Look through the data below and extract, unchanged, the lines from the one that contains "You are a GUI" to the one that contains "Viewport: 800px width, 611px height.", both included.

- **Dataset records**:
* * * * * * *

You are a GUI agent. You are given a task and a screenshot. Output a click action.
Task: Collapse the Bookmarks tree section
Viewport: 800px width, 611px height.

* * * * * * *

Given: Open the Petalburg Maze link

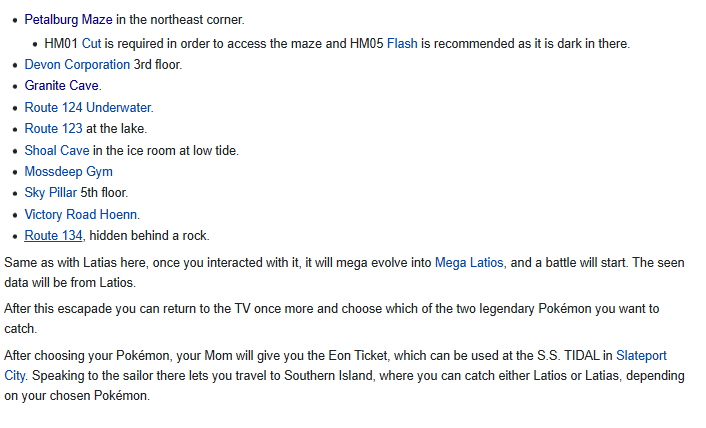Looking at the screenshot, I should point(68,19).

* * * * * * *

- **Reply to the exercise**:
You are a GUI agent. You are given a task and a screenshot. Output a click action.
Task: Collapse the Bookmarks tree section
Viewport: 800px width, 611px height.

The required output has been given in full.